§ **Dataset extract**

────────────────────

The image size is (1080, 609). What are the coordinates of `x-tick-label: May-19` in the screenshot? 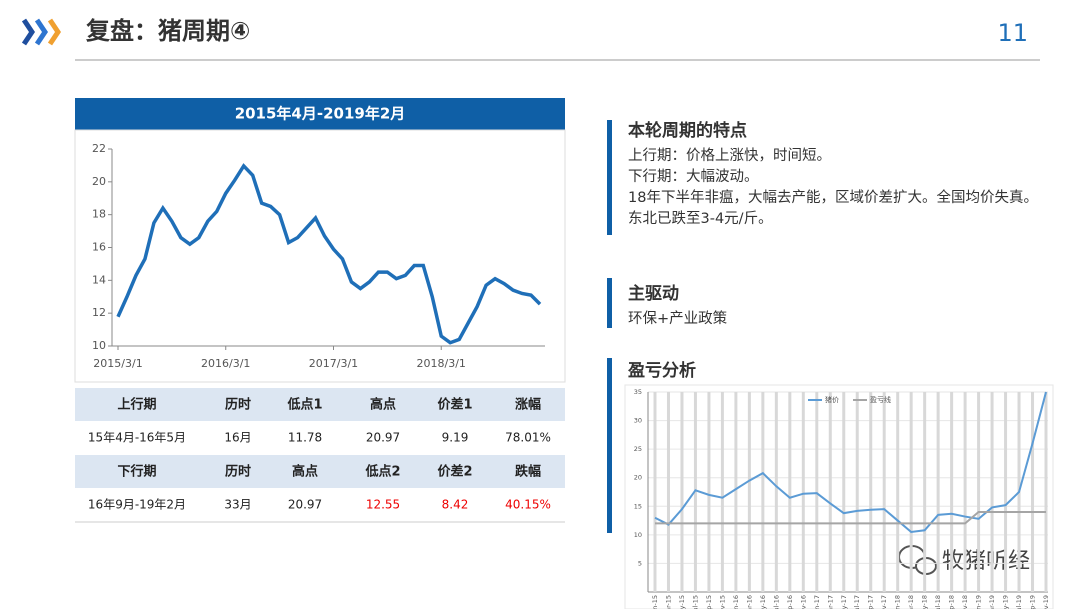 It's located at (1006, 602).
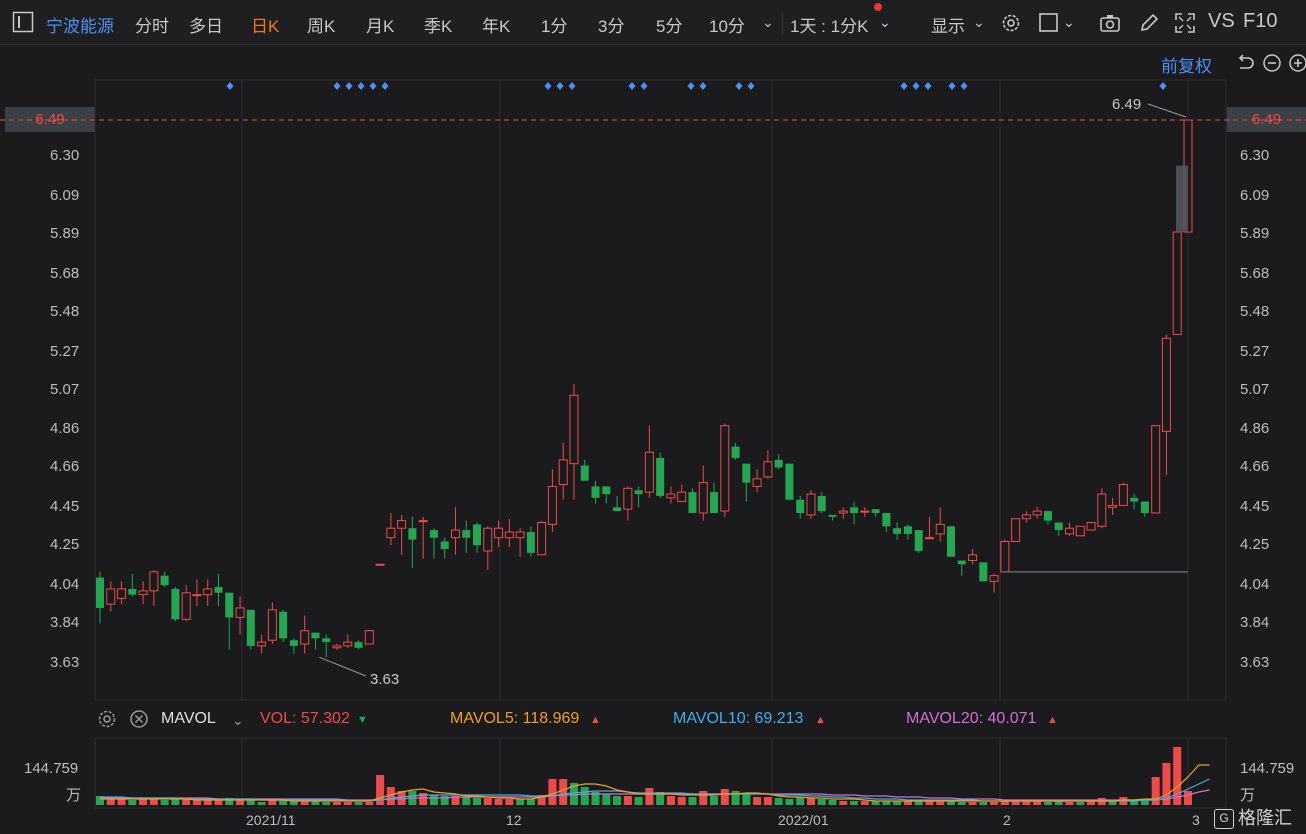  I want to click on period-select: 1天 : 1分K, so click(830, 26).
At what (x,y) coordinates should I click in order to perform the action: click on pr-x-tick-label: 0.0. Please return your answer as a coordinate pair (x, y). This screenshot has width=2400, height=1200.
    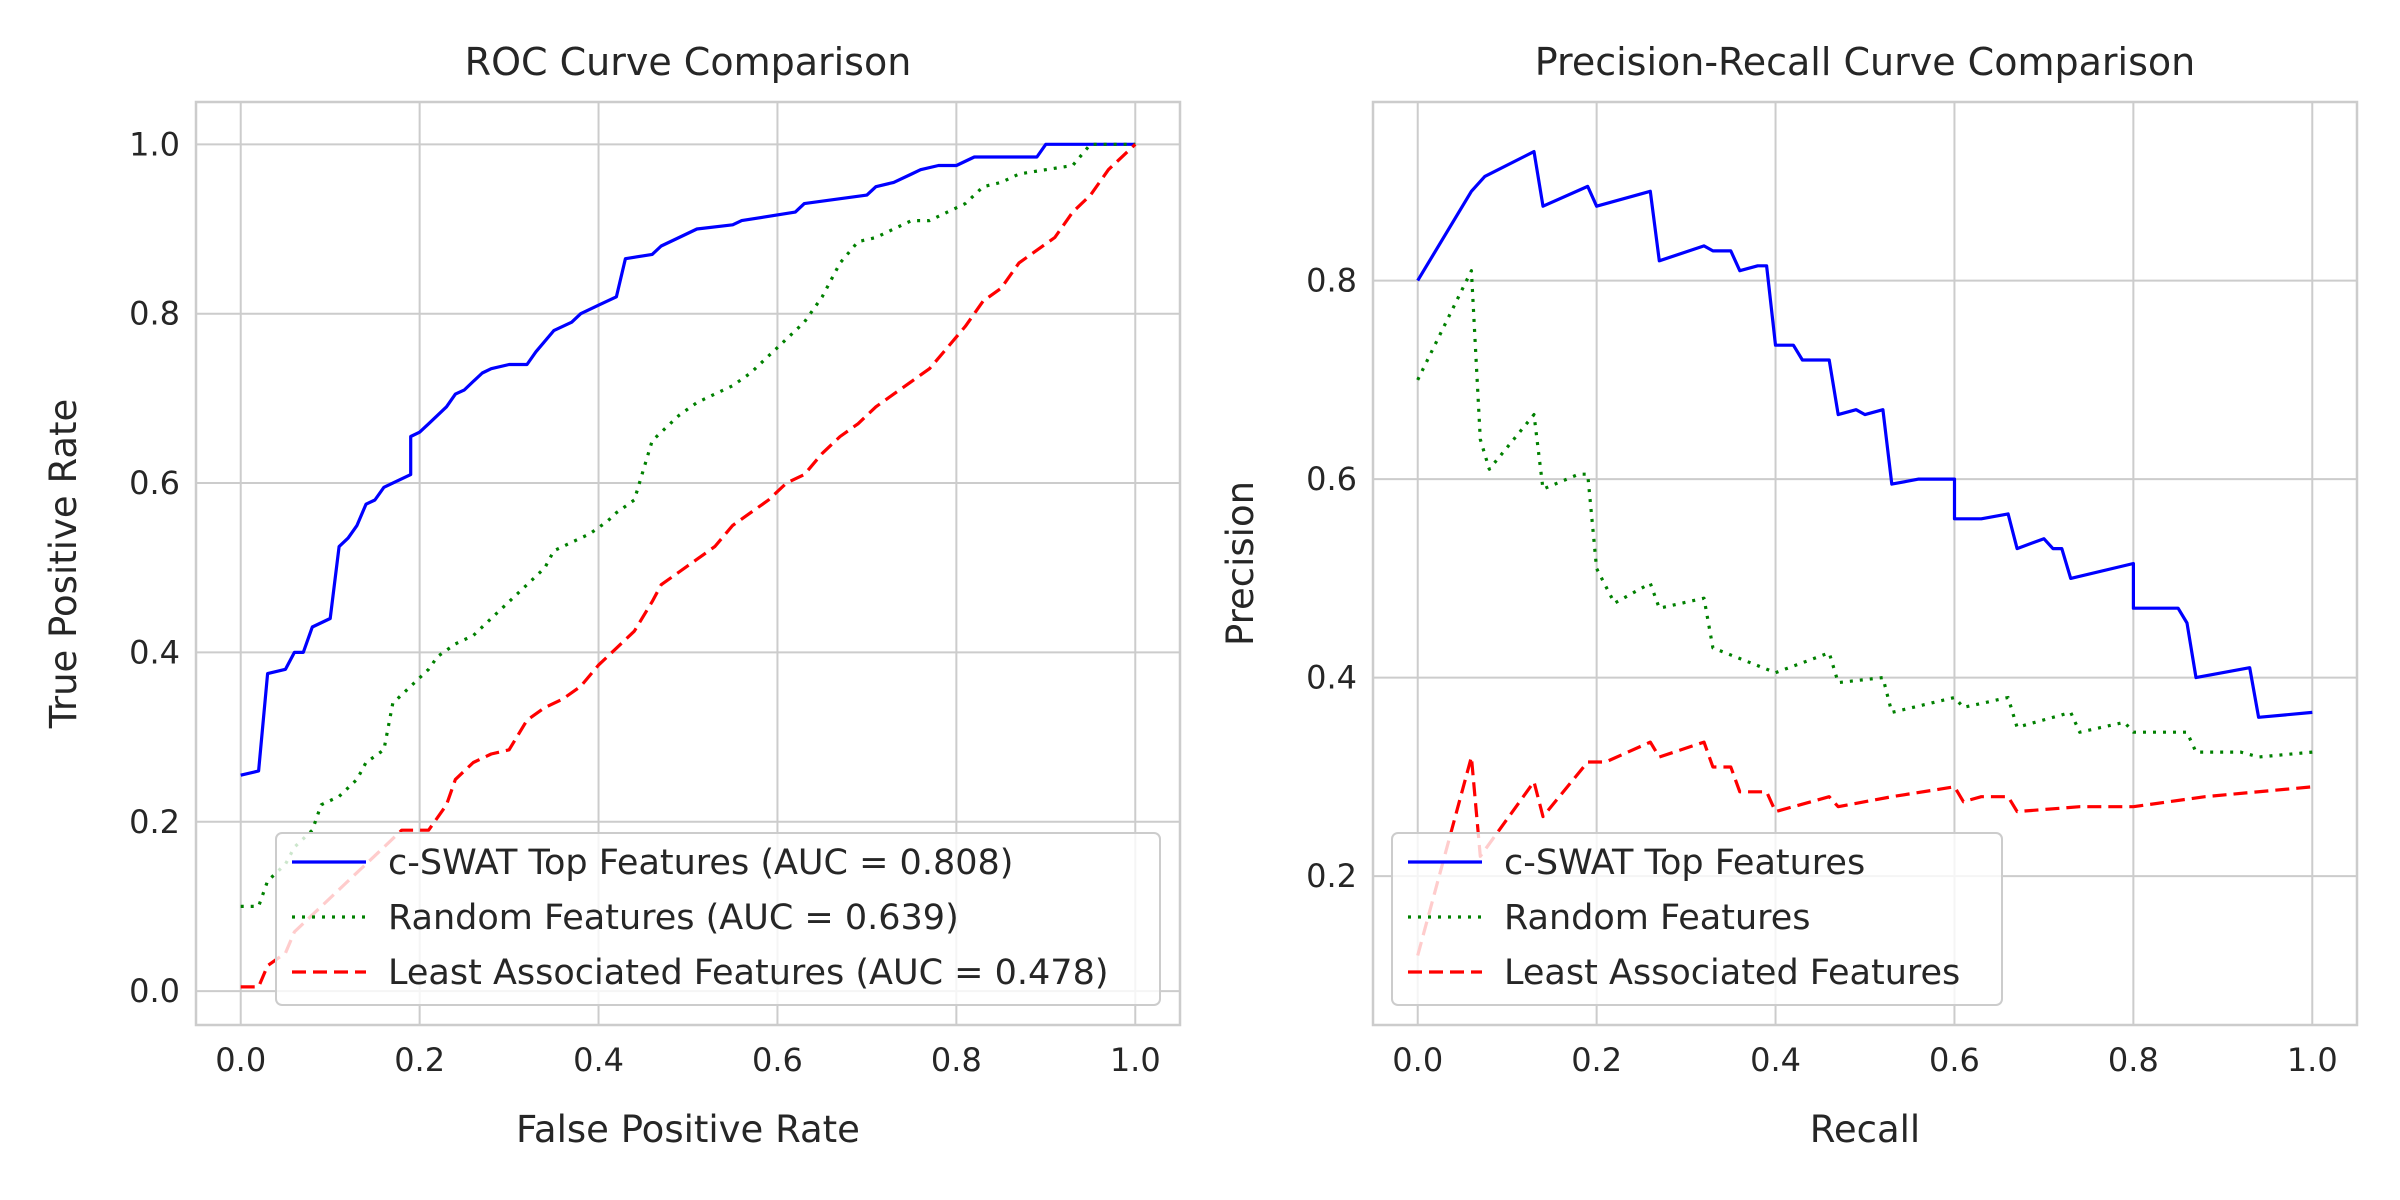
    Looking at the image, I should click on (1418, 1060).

────────────────────

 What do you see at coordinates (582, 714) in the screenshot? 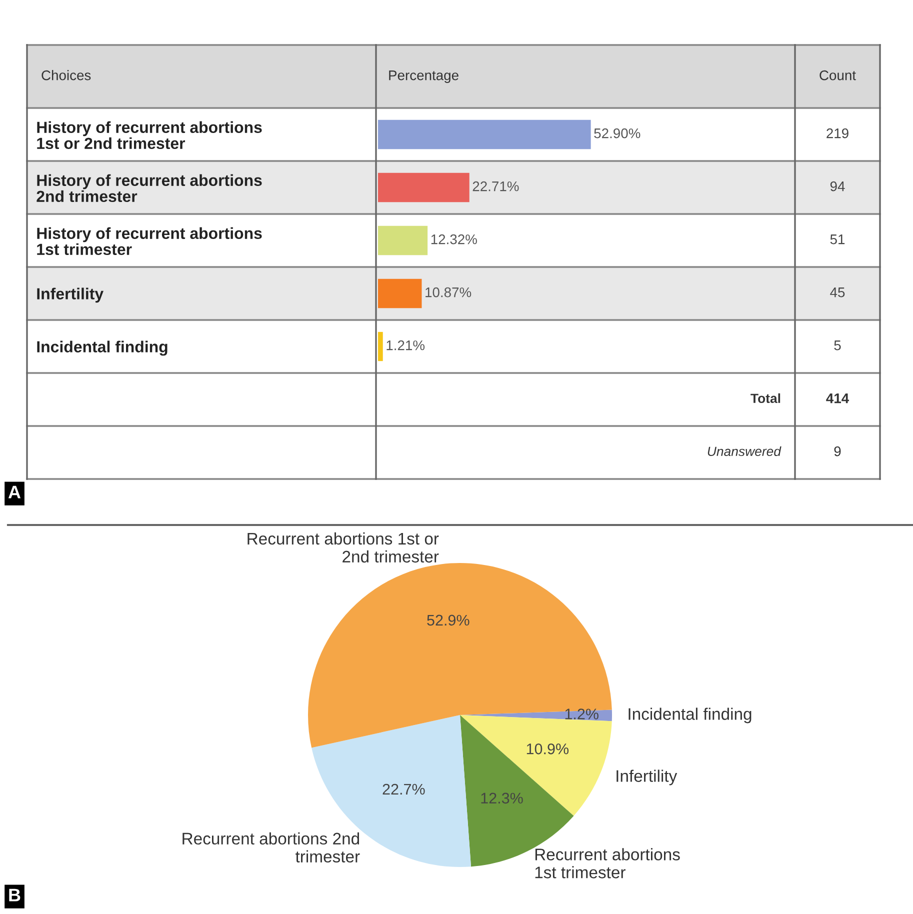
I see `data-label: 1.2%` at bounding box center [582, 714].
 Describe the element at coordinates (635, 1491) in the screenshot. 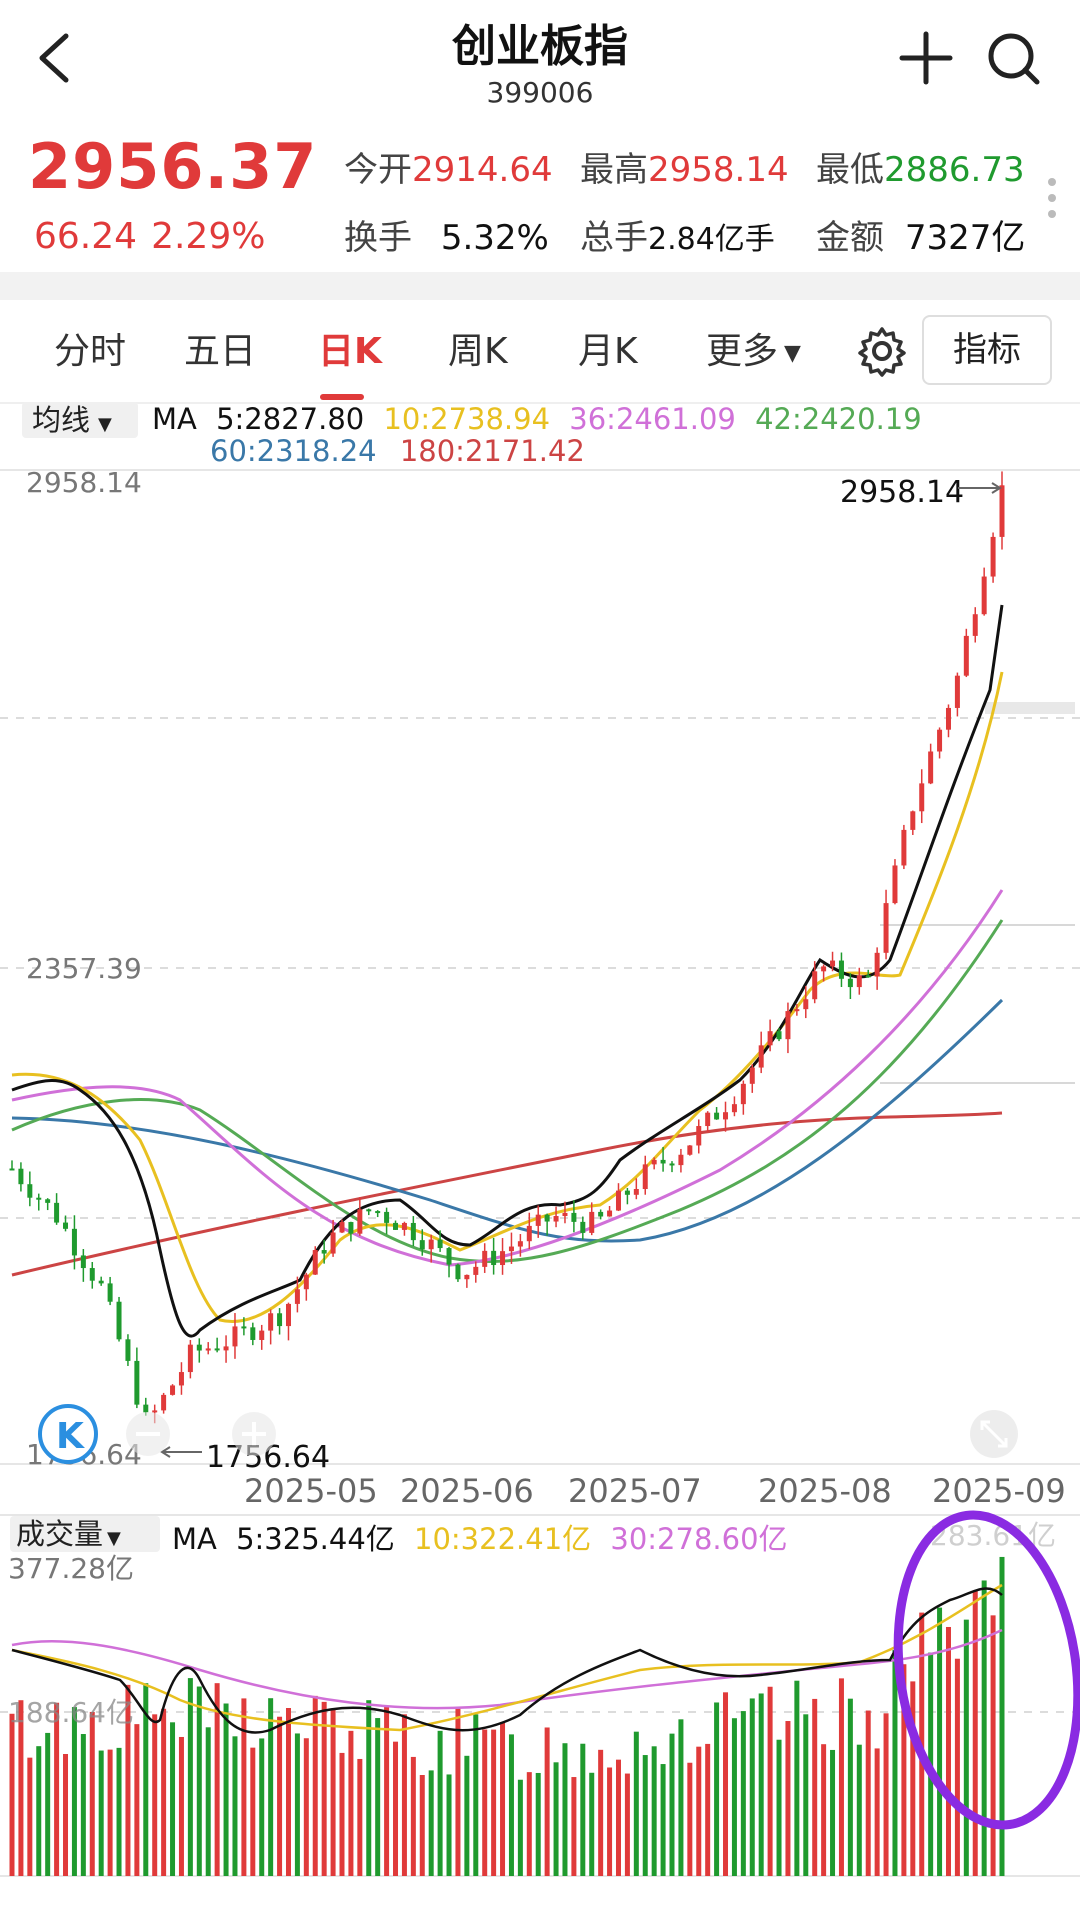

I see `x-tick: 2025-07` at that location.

────────────────────

§ **Exercise requirements**
Update the records starting at the line that contains "What do you" and ending at the line that contains "at that location." by swapping "screenshot" for "screen capture" and keeping everything else the same. Leave the pictures out of your answer.

§ **Reply to the task**
 What do you see at coordinates (582, 714) in the screen capture? 
I see `data-label: 1.2%` at bounding box center [582, 714].
 Describe the element at coordinates (635, 1491) in the screen capture. 

I see `x-tick: 2025-07` at that location.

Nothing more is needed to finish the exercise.